The Architecture of What Remains: Farah Al Helo
Farah Al Helo measures time in fragments.
“I worked on academic projects that reflected the cultural essence of my city,” she says. “The true identity of Gaza; its beauty, simplicity, and architectural richness.”
But even beauty here is fragile. Gaza, she says, exists in layers. You peel one back and find memory. Peel another, and find grief. She sketches both the buildings and the absences inside them.
That was the day she lost her university. Her neighborhood. Her rhythm.
That was also the day she picked up a pencil.
Her first painting after displacement wasn’t clean or composed. It trembled. It didn’t try to make sense of anything. It simply said: I am still feeling.
“I realized I still owned something no one could take from me.”
Farah draws like someone remembering in real time. She draws the places she walks through as if she’s afraid they’ll vanish by morning.
And often, they do.
She drew an illustrated calendar while displaced - a year that should have been her last at university. She filled it with scenes from her unraveling: the waiting, the walking, the pausing before looking back. She never printed it. She couldn’t. But it exists. That’s what matters.
“Through my art and dedication, I proved that a woman’s voice in war is no less powerful than any weapon.”

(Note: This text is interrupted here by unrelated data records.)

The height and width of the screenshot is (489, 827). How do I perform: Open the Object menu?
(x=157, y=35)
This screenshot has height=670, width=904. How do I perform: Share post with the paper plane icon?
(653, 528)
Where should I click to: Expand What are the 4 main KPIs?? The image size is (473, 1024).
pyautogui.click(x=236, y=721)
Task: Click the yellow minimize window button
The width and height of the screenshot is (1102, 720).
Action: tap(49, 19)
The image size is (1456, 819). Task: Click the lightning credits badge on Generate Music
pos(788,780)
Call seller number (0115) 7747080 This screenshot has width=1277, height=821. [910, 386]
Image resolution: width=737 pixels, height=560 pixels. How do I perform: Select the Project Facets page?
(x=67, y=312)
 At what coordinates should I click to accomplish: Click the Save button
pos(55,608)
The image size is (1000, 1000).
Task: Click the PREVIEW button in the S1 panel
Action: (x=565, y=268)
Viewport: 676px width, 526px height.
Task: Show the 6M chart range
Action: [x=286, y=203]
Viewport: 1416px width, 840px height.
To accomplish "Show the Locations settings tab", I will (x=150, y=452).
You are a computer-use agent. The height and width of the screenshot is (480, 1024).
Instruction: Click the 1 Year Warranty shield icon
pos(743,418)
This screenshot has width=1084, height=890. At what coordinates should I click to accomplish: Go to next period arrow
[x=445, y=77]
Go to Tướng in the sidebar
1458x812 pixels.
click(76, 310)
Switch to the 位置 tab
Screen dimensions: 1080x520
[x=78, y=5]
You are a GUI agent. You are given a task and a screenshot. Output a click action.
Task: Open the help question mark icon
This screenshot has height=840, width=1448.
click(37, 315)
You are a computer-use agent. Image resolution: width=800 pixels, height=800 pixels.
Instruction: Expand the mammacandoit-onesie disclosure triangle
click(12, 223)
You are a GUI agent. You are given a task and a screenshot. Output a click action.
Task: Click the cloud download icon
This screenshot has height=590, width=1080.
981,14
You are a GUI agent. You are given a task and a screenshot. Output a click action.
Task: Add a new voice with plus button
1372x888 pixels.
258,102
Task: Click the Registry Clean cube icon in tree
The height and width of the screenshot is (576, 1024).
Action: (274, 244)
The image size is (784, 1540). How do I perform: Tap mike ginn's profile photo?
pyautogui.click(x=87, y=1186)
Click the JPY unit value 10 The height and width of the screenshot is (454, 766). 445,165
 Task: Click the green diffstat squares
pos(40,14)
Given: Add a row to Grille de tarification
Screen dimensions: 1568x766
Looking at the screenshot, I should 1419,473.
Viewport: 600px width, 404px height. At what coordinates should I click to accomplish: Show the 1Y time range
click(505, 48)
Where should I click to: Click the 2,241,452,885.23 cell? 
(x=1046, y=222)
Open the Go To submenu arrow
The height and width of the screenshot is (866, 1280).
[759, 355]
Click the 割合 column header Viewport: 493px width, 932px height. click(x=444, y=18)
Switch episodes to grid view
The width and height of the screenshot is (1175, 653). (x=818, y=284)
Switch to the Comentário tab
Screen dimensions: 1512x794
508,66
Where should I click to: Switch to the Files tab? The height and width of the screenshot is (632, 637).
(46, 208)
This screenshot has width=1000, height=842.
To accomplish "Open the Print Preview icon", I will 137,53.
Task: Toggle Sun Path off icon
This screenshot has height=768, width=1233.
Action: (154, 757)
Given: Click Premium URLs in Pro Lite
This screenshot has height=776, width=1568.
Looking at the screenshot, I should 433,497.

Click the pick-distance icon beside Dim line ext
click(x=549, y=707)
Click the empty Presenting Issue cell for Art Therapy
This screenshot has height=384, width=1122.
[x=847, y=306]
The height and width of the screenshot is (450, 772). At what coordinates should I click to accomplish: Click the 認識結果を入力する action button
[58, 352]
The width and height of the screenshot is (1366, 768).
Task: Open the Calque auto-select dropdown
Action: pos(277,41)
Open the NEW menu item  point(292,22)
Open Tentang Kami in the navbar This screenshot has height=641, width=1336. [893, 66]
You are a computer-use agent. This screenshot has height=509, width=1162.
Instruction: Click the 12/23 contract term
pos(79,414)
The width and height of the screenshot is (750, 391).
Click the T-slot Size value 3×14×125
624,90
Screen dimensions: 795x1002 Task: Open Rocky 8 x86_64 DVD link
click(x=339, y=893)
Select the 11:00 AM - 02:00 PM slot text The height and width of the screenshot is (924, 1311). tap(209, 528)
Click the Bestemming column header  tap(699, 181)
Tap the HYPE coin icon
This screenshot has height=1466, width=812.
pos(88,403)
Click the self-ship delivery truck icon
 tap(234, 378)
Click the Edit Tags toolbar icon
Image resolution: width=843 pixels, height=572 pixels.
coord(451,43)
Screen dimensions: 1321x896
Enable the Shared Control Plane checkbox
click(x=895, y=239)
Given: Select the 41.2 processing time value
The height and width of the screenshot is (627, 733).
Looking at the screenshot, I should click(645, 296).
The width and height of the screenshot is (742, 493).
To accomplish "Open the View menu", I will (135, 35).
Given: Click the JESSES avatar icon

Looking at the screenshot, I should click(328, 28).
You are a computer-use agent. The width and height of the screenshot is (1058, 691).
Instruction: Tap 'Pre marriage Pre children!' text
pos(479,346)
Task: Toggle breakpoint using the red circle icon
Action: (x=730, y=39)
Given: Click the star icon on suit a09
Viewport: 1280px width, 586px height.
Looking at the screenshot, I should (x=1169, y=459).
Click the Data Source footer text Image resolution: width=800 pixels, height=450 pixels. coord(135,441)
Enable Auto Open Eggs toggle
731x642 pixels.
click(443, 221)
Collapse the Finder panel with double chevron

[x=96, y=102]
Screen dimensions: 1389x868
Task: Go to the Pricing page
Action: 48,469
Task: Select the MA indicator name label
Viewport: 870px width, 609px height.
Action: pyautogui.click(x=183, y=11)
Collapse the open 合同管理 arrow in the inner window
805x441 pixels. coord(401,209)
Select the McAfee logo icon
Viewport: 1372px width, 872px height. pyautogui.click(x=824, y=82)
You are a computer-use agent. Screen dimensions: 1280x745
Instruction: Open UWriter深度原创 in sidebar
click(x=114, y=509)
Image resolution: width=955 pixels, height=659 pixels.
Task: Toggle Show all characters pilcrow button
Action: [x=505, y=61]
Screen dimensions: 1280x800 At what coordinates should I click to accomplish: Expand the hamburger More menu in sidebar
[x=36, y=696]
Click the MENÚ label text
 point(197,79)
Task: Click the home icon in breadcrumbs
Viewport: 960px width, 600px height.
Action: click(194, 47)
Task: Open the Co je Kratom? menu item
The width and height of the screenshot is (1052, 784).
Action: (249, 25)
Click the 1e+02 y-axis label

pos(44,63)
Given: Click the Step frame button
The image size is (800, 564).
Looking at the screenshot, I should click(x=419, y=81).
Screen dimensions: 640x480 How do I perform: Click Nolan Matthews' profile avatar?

Farah does not shout. She draws. She listens. She endures in ways that can’t be counted but only felt.
“Even if everything around me changes,” she says, “I still have the ability to create something beautiful.”
Farah’s story is not a clean arc from despair to hope. It is jagged. It is unfinished.
She dreams of rebuilding her city, not just in form, but in feeling. A Gaza made of colors that no longer have to come from pain.
“We are not just numbers on the news. We dream, we love, we create. We teach life, sir.”